Before you can contribute to the codebase, you will need to fork the Typist repository, and the following steps will help you hit the ground running:
-
Fork the repository (click the Fork button at the top right of this page);
-
Clone your fork locally;
git clone https://github.com/<your_github_username>/typist.git
cd typist
-
Install all dependencies by running
npm install
;Note
If you're not using npm 7+, install peer dependencies with
npx npm-install-peers
.
After cloning Typist and installing all dependencies, several commands are at your disposal:
npm run build
: Builds the@doist/typist
package for publishing to npm and GitHub Packages;npm run check
: Validates code quality with ESLint, styling with Prettier, and types with TypeScript;npm run clean
: Removes temporary directories used for multiple caches;npm run storybook:build
: Builds Storybook as a static Web application;npm run storybook:start
: Starts Storybook Web application (available at http://localhost:6006/);npm run test
: Runs all unit test with Jest and end-to-end tests with Storybook.

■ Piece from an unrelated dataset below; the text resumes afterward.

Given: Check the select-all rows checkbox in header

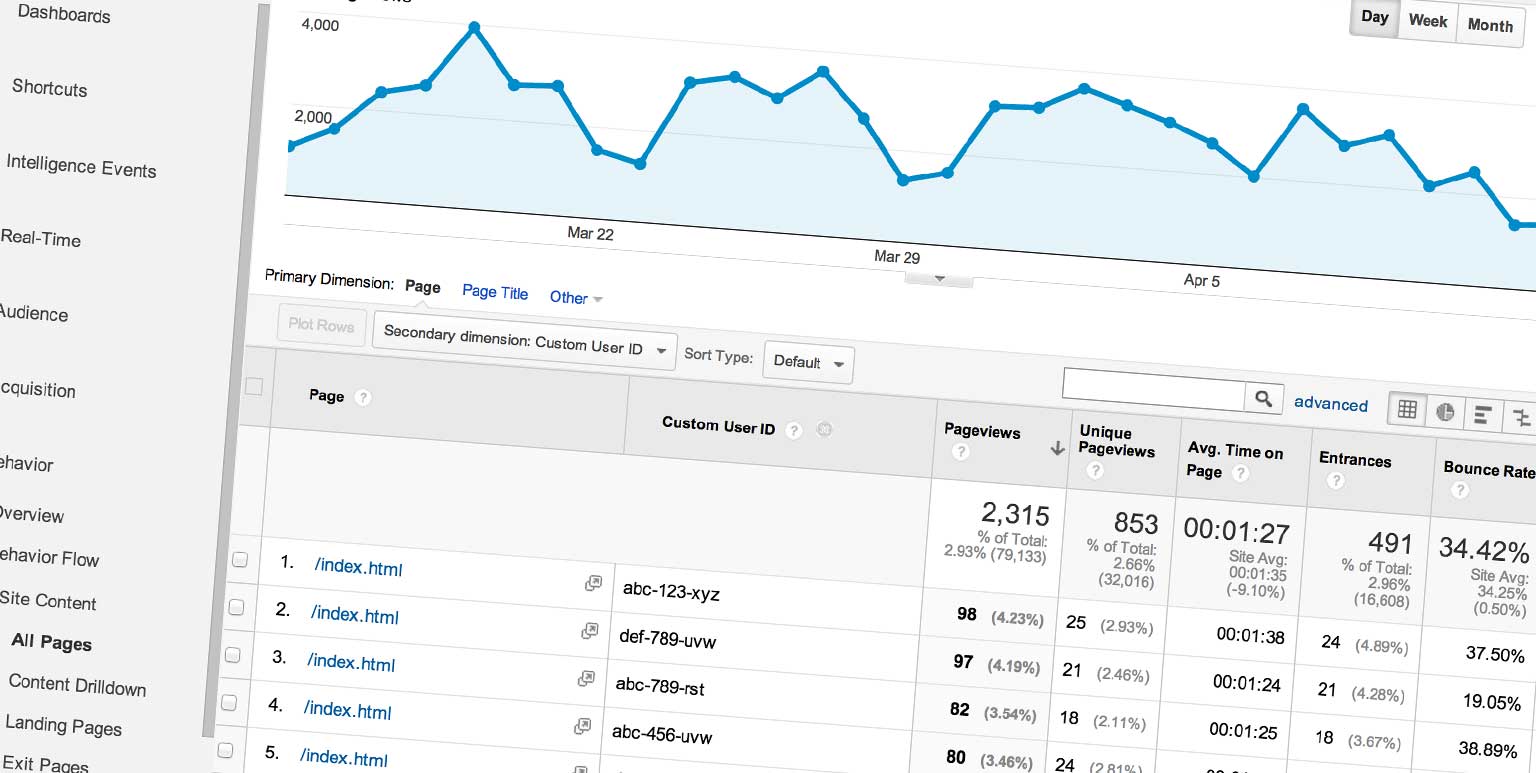Looking at the screenshot, I should click(254, 386).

The release process for Typist is almost fully automated with semantic-release
, only requiring a core team member to trigger this workflow manually whenever a new release needs to be published.
Typist Storybook makes use of typescript-plugin-css-modules
, a TypeScript language service plugin for CSS Modules, which provides type information to IDEs and any other tools that work with TypeScript language service plugins.
To use this plugin with Visual Studio Code, you should set your workspace's version of TypeScript, which will load plugins from your tsconfig.json file. For instructions, please see: Using the workspace version of TypeScript.
Pull requests are actively monitored, and only need the approval of one or more core team members. We will review your pull request and either merge it, request changes to it, or close it with an explanation.
Before submitting a pull request, please take the following into consideration:
- Fork the repository and create your branch from
main
; - Follow the Commit Message Guidelines below;
- Add tests for code that should be tested (like bug fixes);
- Ensure the test suite passes with flying colours;
- Do not override built-in validation and formatting checks.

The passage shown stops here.